Back when I was a childrenswear editor, traipsing the trade show floor in search of new brands worth profiling, one of my go-to questions was: “What made you decide to launch a kids’ clothing line?” More often that not, the answer had something to do with the founder being a new mom who couldn’t find the exact star-printed one-piece/dinosaur graphic tee/pink tulle skirt she wanted to dress her baby in so she decided to make her own.
As someone whose job largely consisted of staying on top of children’s trends—and who watched many a new brand come and go in the space of a season—I can confidently say that was a BS reason to start a business.
And that’s exactly what I thought this morning when I was reading about a new direct-to-consumer womenswear brand based in London called Kitri.
“Started from the frustration of not being able to find well-made, distinctive designs without breaking the bank, we set out to create our dream pieces in the hope that other women will love them too,” the company’s “about” page reads. “We're coming directly to you—no middlemen, no extra cost—so we can bring you the best quality and designs for the best possible price.”
The clothes are lovely (tops with fluted sleeves or ruffle backs, pyjama trousers, dresses with architecutral details) and prices range from £45 to £165 (so less than what you’d pay for similar styles at the higher end of the high street), but do we really need another brand using the “no middlemen” line to sell us more stuff? Not to negate Kitri’s raison d'être, but a bunch of direct-to-consumer brands are already on the scene, waving that same flag: Everlane, Outdoor Voices, Reformation, DSTLD, M. Gemi, La Ligne, Mott & Bow…
But Everlane breaks down the production cost of each item, revealing its markup as well as how much a comparable style would retail for, and Reformation reveals what impact each of its garments had on the environment.
Kitri’s website, as eye-pleasing as it is, does neither one of those things.
According to the brand’s ethical policy, outlined on its FAQ page, “We take the ethical manufacture of clothing very seriously and all of our suppliers are compliant with the Ethical Trading Initiative (ETI) base code.
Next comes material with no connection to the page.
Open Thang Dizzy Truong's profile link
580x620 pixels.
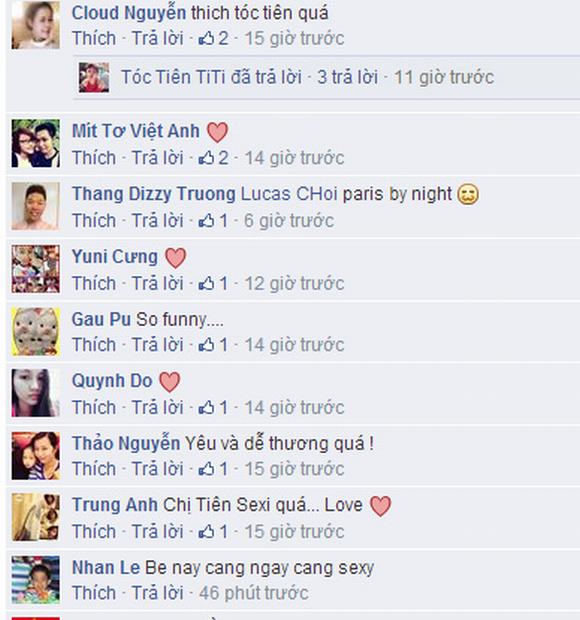click(154, 194)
We know our factories; we know their business practices and our Kitri representatives work side by side with our suppliers to ensure ongoing ethical, social and environmental compliance.”
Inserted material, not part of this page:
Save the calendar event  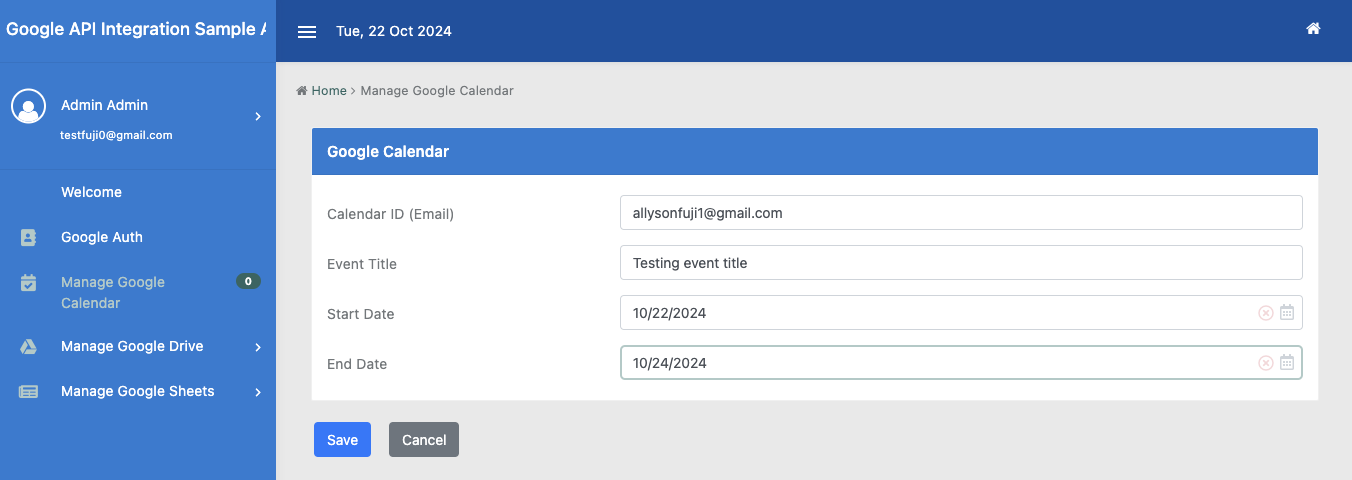pyautogui.click(x=342, y=440)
Great! But the product pages only say what each piece is made from (mainly polyester, viscose and cotton, which aren’t very sustainable), not where or how they’re manufactured.
And while each of Kitri’s designs is produced in limited quantities, new arrivals will hit the site weekly. Given that the world now consumes an estimated 80 billion new pieces of clothing each year, any new brand on the block needs to consider the consequences of working with conventional materials that are less than kind to planet Earth. If sustainability is important to you, let you customers know that when they visit your site. Otherwise you’re just another brand hawking another cold-shoulder dress.